Petitioner also tried to seek refuge in the corporate fiction that the personality of the Bank is separate
and distinct from its shareholders. But the rulings of this Court are consistent: “When the fiction is urged as a
means of perpetrating a fraud or an illegal act or as a vehicle for the evasion of an existing obligation, the
circumvention of statutes, the achievement or perfection of a monopoly or generally the perpetration of
knavery or crime, the veil with which the law covers and isolates the corporation from the members or
stockholders who compose it will be lifted to allow for its consideration merely as an aggregation of
individuals.”[25]
In addition to the many cases[26] where the corporate fiction has been disregarded, we now add the
instant case, and declare herewith that the corporate veil cannot be used to shield an otherwise blatant
violation of the prohibition against forum-shopping. Shareholders, whether suing as the majority in direct
actions or as the minority in a derivative suit, cannot be allowed to trifle with court processes, particularly
where, as in this case, the corporation itself has not been remiss in vigorously prosecuting or defending
corporate causes and in using and applying remedies available to it. To rule otherwise would be to encourage
corporate litigants to use their shareholders as fronts to circumvent the stringent rules against forum
shopping.
Finally, petitioner Bank argued that there cannot be any forum shopping, even assuming arguendo that
there is identity of parties, causes of action and reliefs sought, “because it (the Bank) was the defendant in the
(first) case while it was the plaintiff in the other (Second Case),” citing as authority Victronics Computers, Inc.

What to work on:
Please retype part of the passage on forum shopping: begin at the words that contain "Finally, petitioner Bank" and stop after "Victronics Computers, Inc.". The lines after this have no connection to the passage on forum shopping.

Input data:
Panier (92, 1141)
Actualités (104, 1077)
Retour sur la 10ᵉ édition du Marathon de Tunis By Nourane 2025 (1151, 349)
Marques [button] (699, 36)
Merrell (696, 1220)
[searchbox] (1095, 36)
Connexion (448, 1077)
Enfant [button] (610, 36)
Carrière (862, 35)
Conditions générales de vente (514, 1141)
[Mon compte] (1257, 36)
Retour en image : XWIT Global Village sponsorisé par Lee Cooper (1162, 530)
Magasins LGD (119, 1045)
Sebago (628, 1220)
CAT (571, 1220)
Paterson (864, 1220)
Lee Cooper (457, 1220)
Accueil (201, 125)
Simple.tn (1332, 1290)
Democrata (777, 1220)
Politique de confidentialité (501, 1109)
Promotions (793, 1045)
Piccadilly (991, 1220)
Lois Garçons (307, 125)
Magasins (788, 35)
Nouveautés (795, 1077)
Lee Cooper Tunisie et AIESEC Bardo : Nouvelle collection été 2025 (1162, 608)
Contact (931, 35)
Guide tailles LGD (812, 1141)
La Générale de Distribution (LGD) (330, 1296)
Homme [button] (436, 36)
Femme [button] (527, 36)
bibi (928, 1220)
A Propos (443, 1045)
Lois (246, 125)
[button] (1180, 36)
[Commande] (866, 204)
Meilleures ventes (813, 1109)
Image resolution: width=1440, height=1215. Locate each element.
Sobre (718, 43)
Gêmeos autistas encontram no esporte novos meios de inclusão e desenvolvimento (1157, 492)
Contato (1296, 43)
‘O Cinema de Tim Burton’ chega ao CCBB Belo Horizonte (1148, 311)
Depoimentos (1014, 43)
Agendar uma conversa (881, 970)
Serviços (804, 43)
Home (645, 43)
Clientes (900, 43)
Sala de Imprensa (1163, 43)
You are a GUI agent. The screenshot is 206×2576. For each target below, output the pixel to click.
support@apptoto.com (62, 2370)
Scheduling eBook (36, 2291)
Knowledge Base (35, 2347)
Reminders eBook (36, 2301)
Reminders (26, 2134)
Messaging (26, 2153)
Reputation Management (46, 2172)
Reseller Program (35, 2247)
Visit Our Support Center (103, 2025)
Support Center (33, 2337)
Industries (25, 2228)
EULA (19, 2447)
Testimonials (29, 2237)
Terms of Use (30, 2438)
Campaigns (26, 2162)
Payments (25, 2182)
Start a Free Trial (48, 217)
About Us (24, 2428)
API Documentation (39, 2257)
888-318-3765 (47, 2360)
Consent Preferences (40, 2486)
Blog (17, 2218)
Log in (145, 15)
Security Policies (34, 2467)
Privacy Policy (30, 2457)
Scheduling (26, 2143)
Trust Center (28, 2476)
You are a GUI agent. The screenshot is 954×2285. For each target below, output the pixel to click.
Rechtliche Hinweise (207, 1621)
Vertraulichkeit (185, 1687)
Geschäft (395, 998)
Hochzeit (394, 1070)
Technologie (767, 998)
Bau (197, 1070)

Your response:
Finally, petitioner Bank argued that there cannot be any forum shopping, even assuming arguendo that
there is identity of parties, causes of action and reliefs sought, “because it (the Bank) was the defendant in the
(first) case while it was the plaintiff in the other (Second Case),” citing as authority Victronics Computers, Inc.